*WHAT TO DO:* Print the line that contains "Task: Click the rate of return help icon", then every line after it until the entries end, exactly as they read; do not include pictures.

===============

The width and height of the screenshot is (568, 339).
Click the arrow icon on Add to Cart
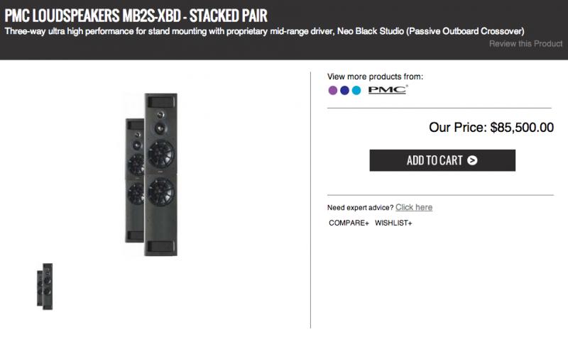click(x=472, y=160)

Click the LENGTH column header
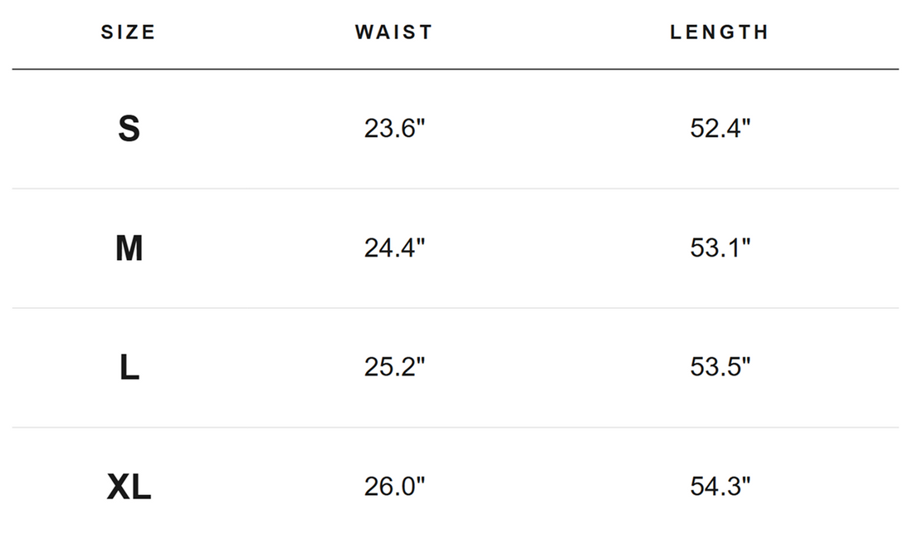click(x=720, y=32)
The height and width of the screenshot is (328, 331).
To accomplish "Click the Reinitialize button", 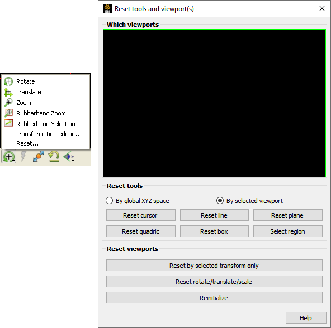I will [x=214, y=298].
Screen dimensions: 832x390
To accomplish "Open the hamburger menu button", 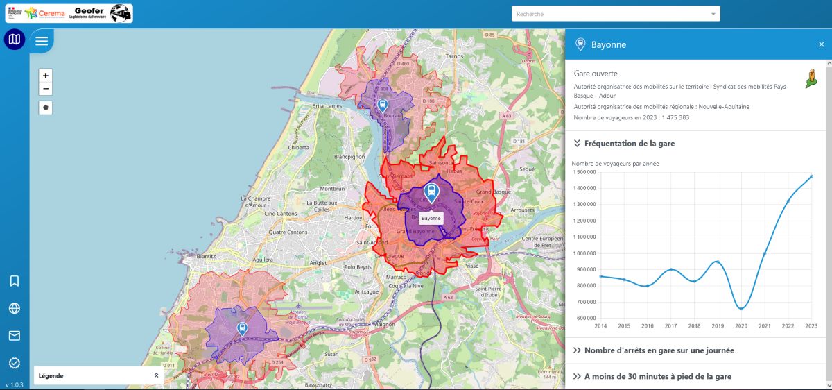I will pos(42,41).
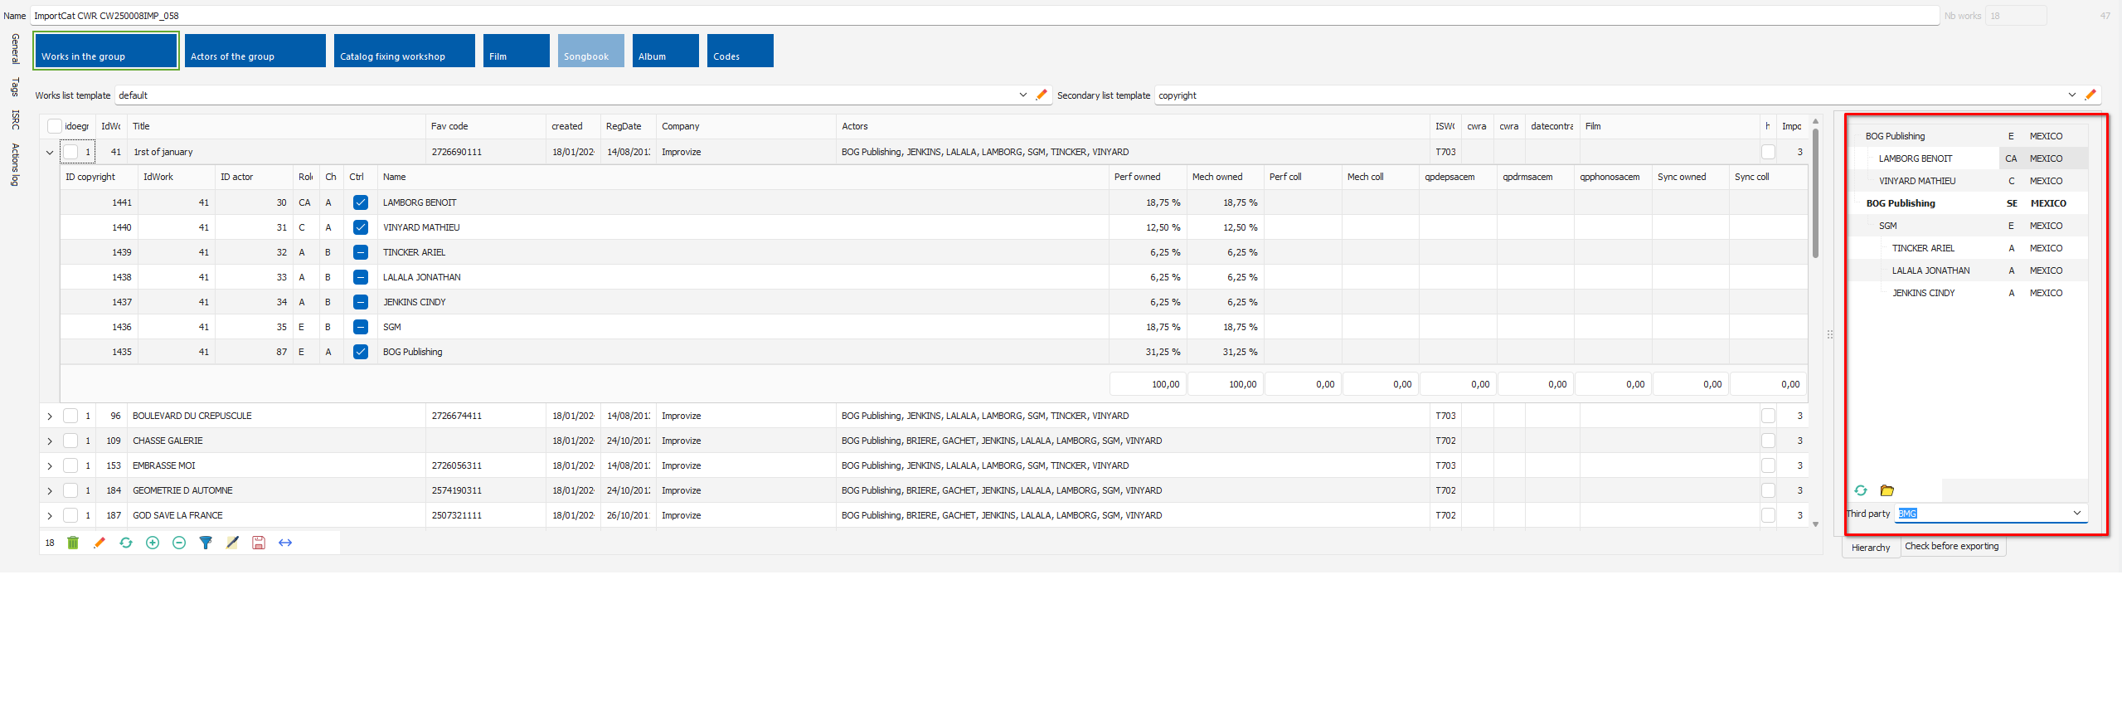Click the blue double-arrow column resize icon

[x=285, y=543]
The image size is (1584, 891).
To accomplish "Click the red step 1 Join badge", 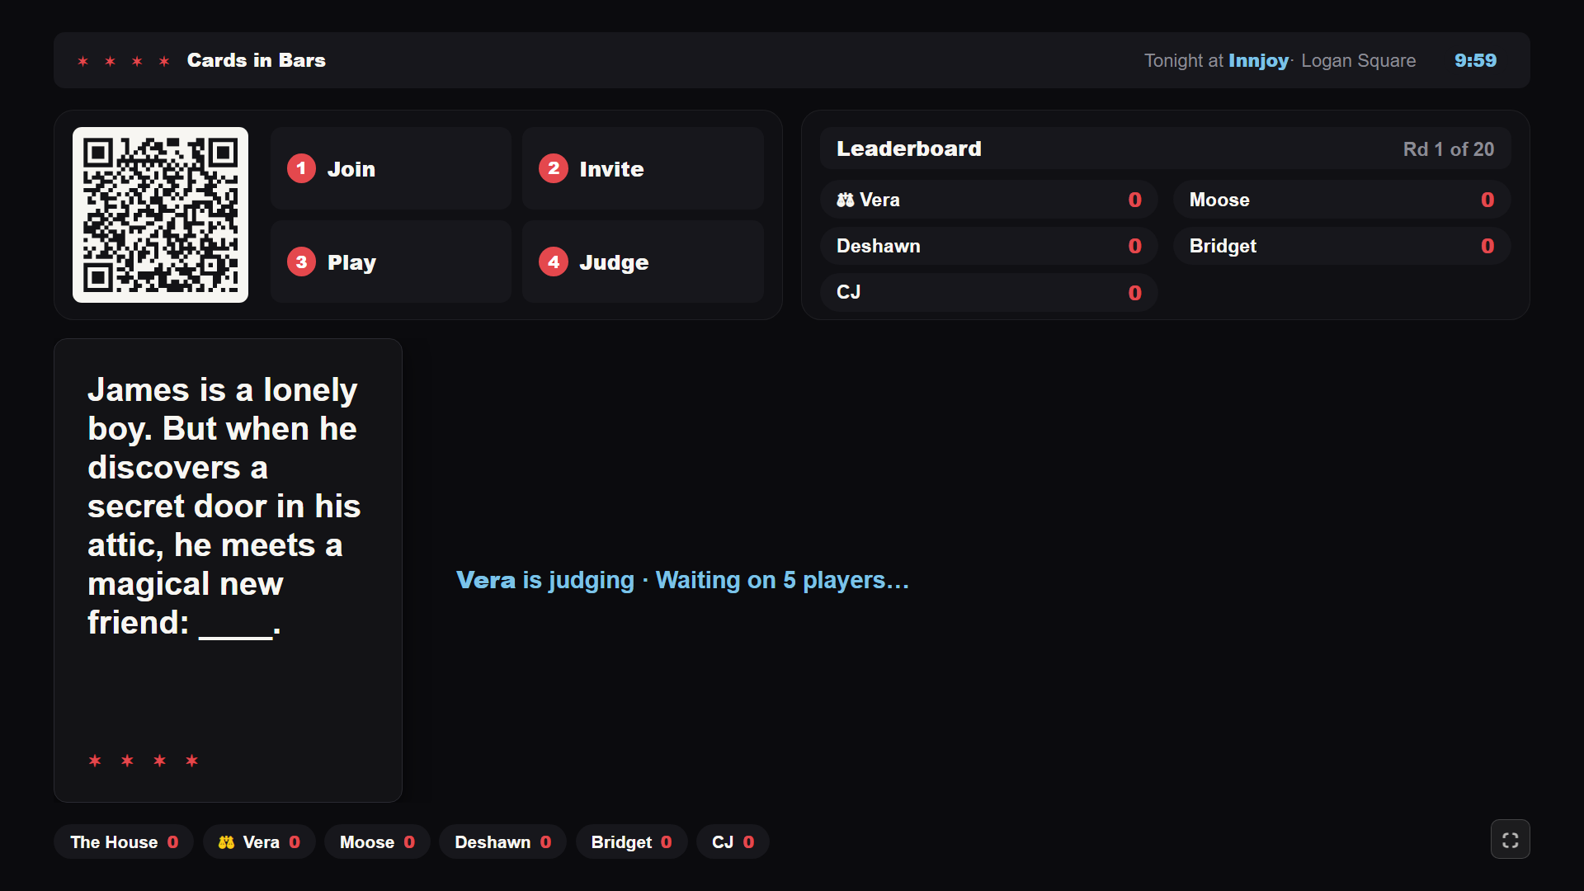I will (x=301, y=168).
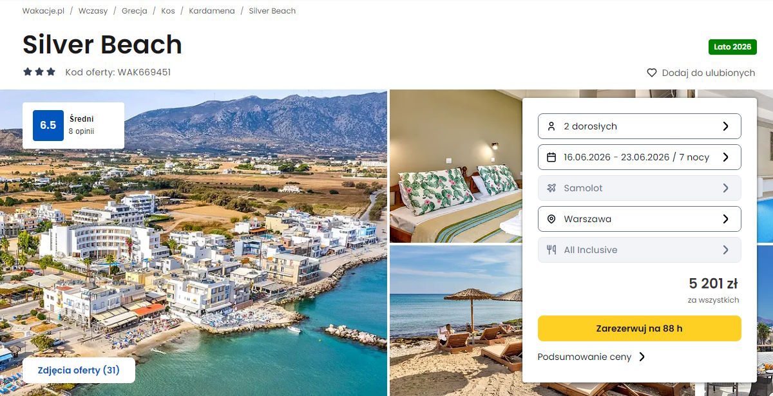Viewport: 773px width, 396px height.
Task: Expand the 2 dorosłych travelers selector
Action: [x=639, y=126]
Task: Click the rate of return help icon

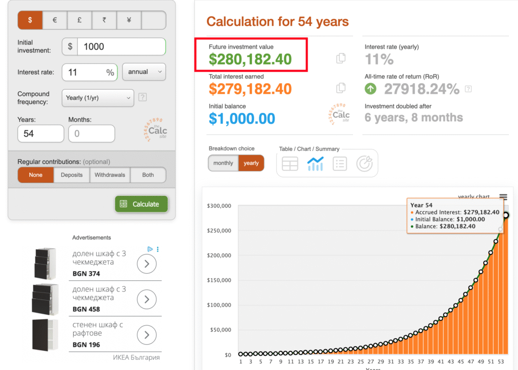Action: [x=468, y=89]
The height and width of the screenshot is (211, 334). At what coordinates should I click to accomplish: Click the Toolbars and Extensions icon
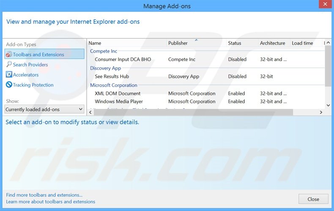click(x=9, y=54)
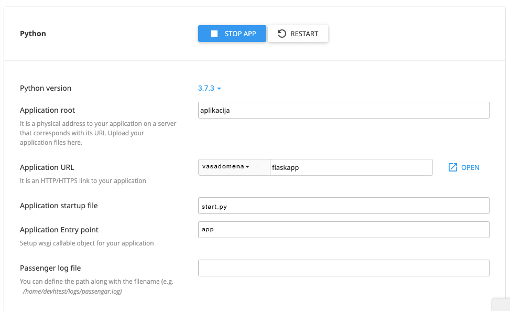
Task: Click the Python version label
Action: [46, 88]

===============

*WRITTEN ANSWER:*
Task: Click the rate of return help icon

Action: [x=468, y=89]
The height and width of the screenshot is (211, 334). At what coordinates should I click to accomplish: Click the Toolbars and Extensions icon
click(x=9, y=54)
Task: Click the Python version label
Action: [46, 88]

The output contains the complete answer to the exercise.